# What's Your Favorite Western?



## The Canuck Kid (Mar 18, 2009)

I personally like The Good, The Bad and the Ugly. And the Magnificent Seven, those are my top 2 Westerns.

What about you?


----------



## 9manfan (Oct 22, 2008)

The Outlaw Josie Wales
The Good the Bad and the Ugly
The Cowboys


----------



## bearhunter (Jan 30, 2009)

the outlaw j.w's


----------



## Dick Monson (Aug 12, 2002)

Not in order:
Unforgiven
Shane
High Noon
True Grit (thats bold talk from a one-eyed fat man)
Jeremiah Johnson (can you skin grizz? I can skin anything. Then skin this one and I'll get you another)


----------



## woodpecker (Mar 2, 2005)

A couple comical ones I enjoy:
They Call Me Trinity
Trinity is Still My Name
Blazing Saddles


----------



## Pato (Oct 7, 2003)

QUIGLY DOWN UNDER!
Silverado!


----------



## Plainsman (Jul 30, 2003)

Pato said:


> QUIGLY DOWN UNDER!
> Silverado!


Ya, that and Jeremiah Johnson are my top two. Although the traditional cowboy type westerns were awfully good too. I waited for Saturday night to see Gunsmoke, and it got even better with Festus. James Arnes was really good in How The West Was Won tv mini series.


----------



## AdamFisk (Jan 30, 2005)

Does Tombstone and 3:10 to Yuma classify as westerns? If not, I'll wait 30 years until they are, and then asnwer your question.


----------



## TK33 (Aug 12, 2008)

2 mules for sister sara
High plains drifter
McClintock


----------



## USAlx50 (Nov 30, 2004)

Dick Monson said:


> Not in order:
> Unforgiven
> Shane
> High Noon
> ...


 :withstupid:

As far as newer ones, I really like Wyatt Earp, 3:10 to yuma was pretty dang good as well. Open range was a good flick too.

Blazing saddles gets the LMAO vote.

Now I want to go watch these..


----------



## twopopper (Sep 24, 2006)

Outlaw Jossie Wales
Dances with Wolves
Anything with John Wayne


----------



## Dick Monson (Aug 12, 2002)

ok ok ok, Dances with Wolves for sure. The Wild Bunch. Talk about a shoot em up. Australian westerns-The Man from Snowy River.

Anybody remeber the 2 for 1s Saturday mornings back in the 50s? Same guy, same girl, same bad guy, same cattle stampede, they just moved the bushes around in each movie.


----------



## dc240nt (Sep 20, 2006)

Young Guns (1 & 2)
The Mountainmen (Charlton Heston & Brian Keith)
Jeremiah Johnson 
Most of John Waynes westerns were pretty good.
3:10 to Yuma
J.W. Coop (rodeo movie)
Josey Wales
The Cowboys
The Shootist


----------



## Bustem36 (Feb 5, 2008)

» Direction 1: Translate this sentence from the westerns thread into Spanish: "Open range was a good flick too."
» Direction 2: From the westerns thread, write out the passage again. Begin at the words "## dc240nt (Sep" and stop after "were pretty good.", switching "The Mountainmen" to "The Mountain Men".

» Dataset entries:
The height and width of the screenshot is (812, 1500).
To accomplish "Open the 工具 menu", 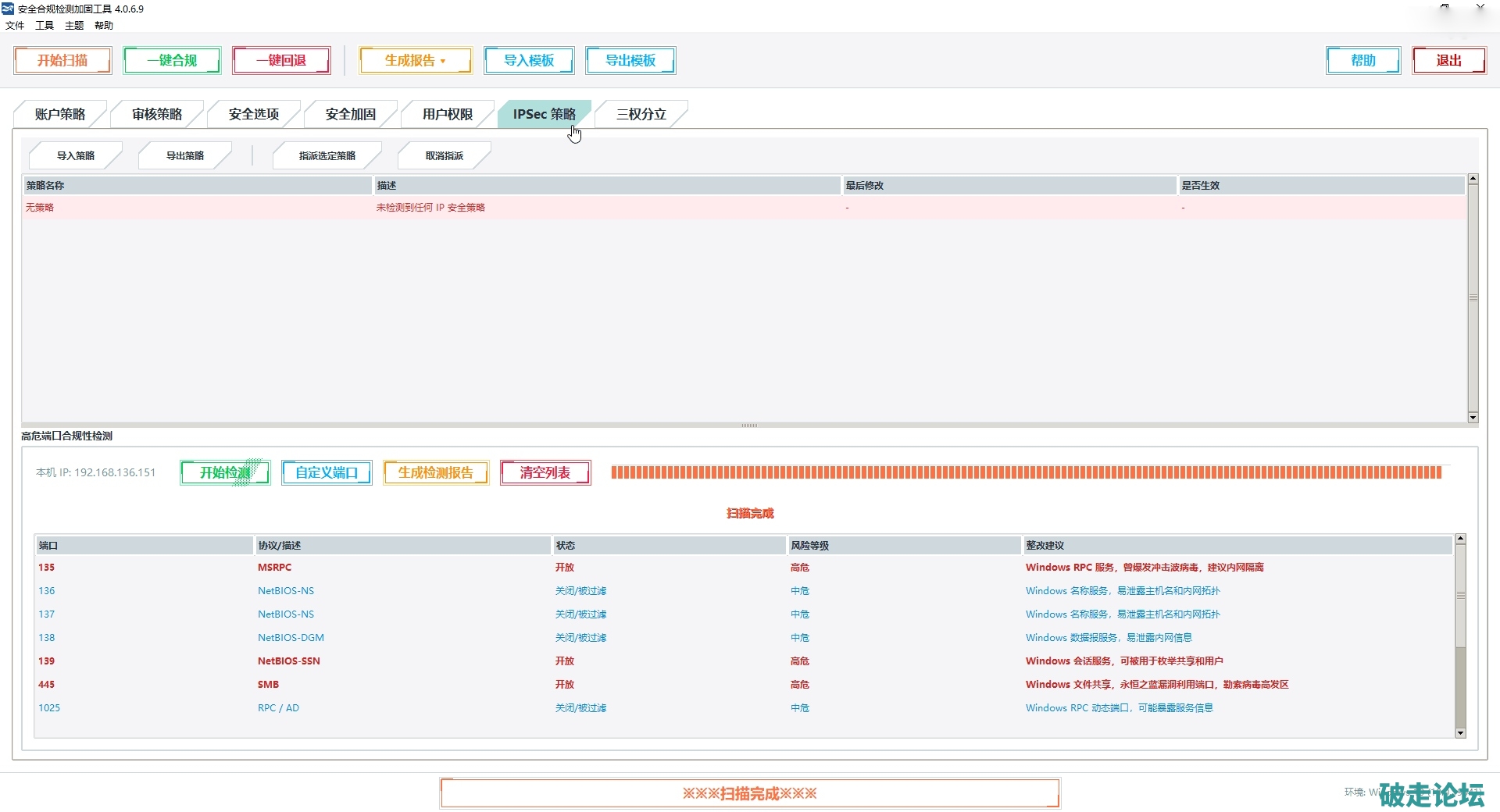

==

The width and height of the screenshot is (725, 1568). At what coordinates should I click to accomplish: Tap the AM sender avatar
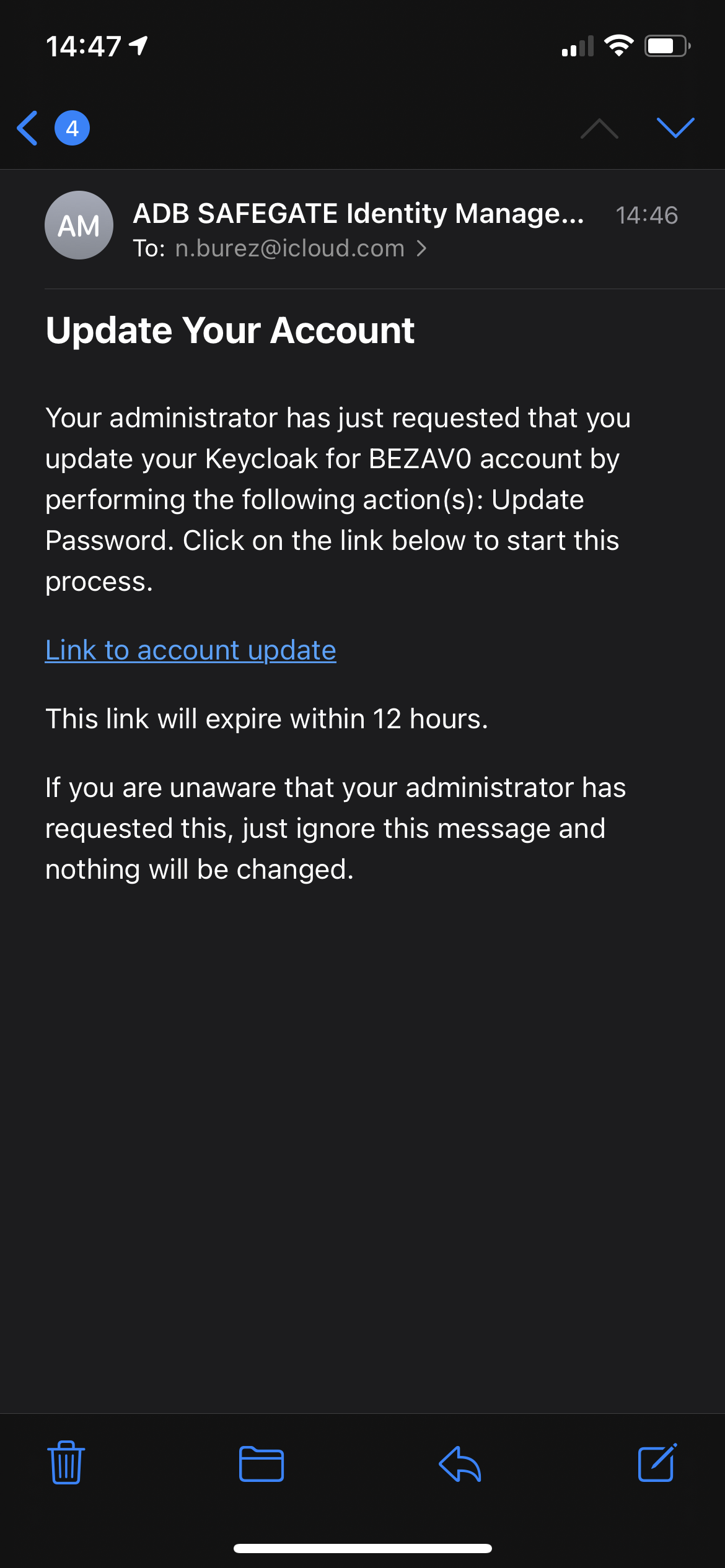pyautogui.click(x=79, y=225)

» Problem solution 1: Open range también fue una buena película.

» Problem solution 2:
## dc240nt (Sep 20, 2006)

Young Guns (1 & 2)
The Mountain Men (Charlton Heston & Brian Keith)
Jeremiah Johnson 
Most of John Waynes westerns were pretty good.